Singaporeans made a record $6.7 billion in voluntary top-ups to their Central Provident Fund (CPF) accounts under the Retirement Sum Topping-Up Scheme in the first seven months of 2025, far surpassing 2024’s full-year total of $4.8 billion. According to the CPF Board, 316,000 members received top-ups, mainly to the Retirement Accounts of those aged 55 and above, driven by January’s one-time surge after the Enhanced Retirement Sum was raised to four times the Basic Retirement Sum and the Special Account for over-55s was closed. These top-ups, which can be made in cash or CPF transfers to one’s own or loved ones’ Special or Retirement Accounts, earn higher long-term interest rates of up to 6 per cent a year for older members and also qualify for tax relief of up to $16,000 per year.
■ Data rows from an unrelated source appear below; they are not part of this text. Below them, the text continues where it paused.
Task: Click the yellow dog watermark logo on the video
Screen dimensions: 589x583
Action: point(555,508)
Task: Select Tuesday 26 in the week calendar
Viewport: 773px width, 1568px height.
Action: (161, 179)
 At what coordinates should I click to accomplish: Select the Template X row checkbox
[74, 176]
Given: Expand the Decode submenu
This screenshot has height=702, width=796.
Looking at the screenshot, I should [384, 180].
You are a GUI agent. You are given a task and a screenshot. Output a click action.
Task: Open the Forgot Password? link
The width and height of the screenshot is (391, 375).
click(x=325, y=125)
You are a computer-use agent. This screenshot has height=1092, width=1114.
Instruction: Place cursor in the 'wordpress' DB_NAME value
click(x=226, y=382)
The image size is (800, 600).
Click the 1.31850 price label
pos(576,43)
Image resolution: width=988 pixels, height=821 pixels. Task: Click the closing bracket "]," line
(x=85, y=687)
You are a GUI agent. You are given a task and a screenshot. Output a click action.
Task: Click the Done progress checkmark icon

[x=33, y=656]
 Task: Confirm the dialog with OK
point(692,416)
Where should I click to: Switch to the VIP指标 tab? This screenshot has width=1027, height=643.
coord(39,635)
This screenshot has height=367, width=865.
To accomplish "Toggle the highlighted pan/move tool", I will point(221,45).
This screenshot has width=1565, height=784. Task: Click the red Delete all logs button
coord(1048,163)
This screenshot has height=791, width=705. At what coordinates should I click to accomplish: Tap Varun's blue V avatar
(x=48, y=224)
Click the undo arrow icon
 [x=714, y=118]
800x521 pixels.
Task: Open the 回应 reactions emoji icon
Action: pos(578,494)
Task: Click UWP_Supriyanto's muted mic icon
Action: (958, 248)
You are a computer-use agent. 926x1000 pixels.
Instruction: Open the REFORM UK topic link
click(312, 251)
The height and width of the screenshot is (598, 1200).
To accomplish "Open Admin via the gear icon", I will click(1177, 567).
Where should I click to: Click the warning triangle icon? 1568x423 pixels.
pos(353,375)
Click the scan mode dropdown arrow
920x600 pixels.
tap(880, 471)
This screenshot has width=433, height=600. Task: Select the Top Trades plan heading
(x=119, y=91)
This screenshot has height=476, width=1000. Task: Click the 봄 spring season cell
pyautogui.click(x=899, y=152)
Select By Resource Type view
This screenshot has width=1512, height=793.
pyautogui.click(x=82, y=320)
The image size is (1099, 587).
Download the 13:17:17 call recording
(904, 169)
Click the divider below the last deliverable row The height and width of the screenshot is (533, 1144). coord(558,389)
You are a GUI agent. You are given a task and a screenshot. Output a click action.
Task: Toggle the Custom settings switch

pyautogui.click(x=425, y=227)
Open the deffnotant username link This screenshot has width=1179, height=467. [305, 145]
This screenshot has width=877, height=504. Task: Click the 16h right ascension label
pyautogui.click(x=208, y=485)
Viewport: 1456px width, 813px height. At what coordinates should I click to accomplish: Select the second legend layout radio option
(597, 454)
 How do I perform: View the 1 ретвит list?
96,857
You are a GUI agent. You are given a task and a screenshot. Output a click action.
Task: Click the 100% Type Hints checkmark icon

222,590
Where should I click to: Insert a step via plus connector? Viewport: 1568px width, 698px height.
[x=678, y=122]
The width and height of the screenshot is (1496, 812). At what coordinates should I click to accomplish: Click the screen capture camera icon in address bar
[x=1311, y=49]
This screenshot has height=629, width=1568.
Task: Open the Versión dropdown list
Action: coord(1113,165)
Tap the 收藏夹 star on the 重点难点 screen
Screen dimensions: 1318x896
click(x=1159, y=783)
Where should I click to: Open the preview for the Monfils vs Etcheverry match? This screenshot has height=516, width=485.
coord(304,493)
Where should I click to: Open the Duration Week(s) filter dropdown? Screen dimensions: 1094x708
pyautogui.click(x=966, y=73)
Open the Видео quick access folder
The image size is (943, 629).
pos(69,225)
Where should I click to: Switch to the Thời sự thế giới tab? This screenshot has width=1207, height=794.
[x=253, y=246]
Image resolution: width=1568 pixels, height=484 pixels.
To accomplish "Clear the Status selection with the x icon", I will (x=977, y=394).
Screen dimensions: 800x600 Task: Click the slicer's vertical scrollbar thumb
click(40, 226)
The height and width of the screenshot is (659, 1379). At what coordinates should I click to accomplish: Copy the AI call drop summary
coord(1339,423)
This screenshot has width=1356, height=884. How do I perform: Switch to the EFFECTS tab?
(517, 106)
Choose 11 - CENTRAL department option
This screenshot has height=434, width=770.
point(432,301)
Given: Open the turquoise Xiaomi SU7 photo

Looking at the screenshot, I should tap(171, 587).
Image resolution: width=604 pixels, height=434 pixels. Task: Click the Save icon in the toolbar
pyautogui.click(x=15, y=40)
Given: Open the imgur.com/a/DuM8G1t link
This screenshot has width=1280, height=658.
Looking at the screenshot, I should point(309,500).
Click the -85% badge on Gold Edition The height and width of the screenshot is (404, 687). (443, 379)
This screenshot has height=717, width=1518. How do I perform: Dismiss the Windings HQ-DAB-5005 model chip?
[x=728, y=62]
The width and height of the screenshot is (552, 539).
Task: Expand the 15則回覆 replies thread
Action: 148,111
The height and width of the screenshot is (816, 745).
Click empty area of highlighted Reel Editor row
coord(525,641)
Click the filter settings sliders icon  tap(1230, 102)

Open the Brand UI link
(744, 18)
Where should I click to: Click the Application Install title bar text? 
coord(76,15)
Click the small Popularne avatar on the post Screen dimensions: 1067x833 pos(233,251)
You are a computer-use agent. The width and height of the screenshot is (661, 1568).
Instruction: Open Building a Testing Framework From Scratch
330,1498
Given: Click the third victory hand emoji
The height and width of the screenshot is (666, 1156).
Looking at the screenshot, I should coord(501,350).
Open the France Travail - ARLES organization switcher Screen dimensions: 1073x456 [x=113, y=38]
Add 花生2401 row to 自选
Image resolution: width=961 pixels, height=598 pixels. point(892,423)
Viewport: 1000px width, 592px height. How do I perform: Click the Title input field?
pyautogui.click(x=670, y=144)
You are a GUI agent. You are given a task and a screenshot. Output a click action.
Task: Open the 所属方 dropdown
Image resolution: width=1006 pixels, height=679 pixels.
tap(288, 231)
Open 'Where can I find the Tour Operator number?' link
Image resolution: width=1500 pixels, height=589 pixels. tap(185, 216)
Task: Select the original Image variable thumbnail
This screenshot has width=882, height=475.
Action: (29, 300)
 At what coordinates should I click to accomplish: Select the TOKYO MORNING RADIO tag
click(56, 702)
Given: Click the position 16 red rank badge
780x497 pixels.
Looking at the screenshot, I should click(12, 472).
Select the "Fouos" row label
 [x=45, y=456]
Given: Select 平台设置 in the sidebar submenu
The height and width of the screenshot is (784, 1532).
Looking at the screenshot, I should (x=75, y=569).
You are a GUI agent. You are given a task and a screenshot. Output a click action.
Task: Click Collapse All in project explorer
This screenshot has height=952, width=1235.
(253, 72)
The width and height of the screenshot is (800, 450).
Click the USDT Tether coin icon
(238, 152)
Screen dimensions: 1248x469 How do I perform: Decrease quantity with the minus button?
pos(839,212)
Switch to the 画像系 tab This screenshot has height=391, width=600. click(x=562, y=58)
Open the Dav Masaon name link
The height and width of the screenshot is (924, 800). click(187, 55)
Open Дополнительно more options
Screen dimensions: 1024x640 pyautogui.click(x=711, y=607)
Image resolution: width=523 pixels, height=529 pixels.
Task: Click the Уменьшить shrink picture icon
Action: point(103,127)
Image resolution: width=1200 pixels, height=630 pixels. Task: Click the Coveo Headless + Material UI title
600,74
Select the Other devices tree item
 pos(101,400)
The strengthened Matched Retirement Savings Scheme, which now offers a $2,000 annual matching grant and covers more seniors, including those above 70, also encouraged larger contributions, with over 130,000 members benefiting in the first seven months alone. Together, these measures have boosted retirement savings and improved monthly payout prospects for CPF members.

Concepts

Contradicting Welfarism

This case study on the record CPF top-ups illustrates how Singapore’s approach to social policy diverges from traditional welfarism, which is usually defined as a system where the state directly redistributes large amounts of public funds to provide cradle-to-grave benefits regardless of individual contribution. Such welfare regimes can be costly to maintain, inefficient to administer, and risk breeding complacency by weakening personal responsibility. In contrast, Singapore’s government deliberately avoids this model. Schemes like the CPF Retirement Sum Topping-Up and the Matched Retirement Savings Scheme provide matching grants, tax reliefs and attractive interest rates, but still require citizens and their families to make their own contributions first. This encourages individuals to take active steps to build up their retirement savings, while allowing the state to supplement and reward such efforts rather than replace them entirely.

The influence of policies

Beyond their immediate economic outcomes, public policies can also have an edifying effect by shaping citizens’ attitudes and behaviour. When programmes like the CPF top-up schemes reward voluntary saving and family support, they implicitly teach values such as self-reliance, intergenerational responsibility and prudent planning. Instead of simply transferring resources, these policies signal what behaviours society considers desirable and normalise them over time, fostering a culture where individuals and families take ownership of their well-being even as the state provides targeted support.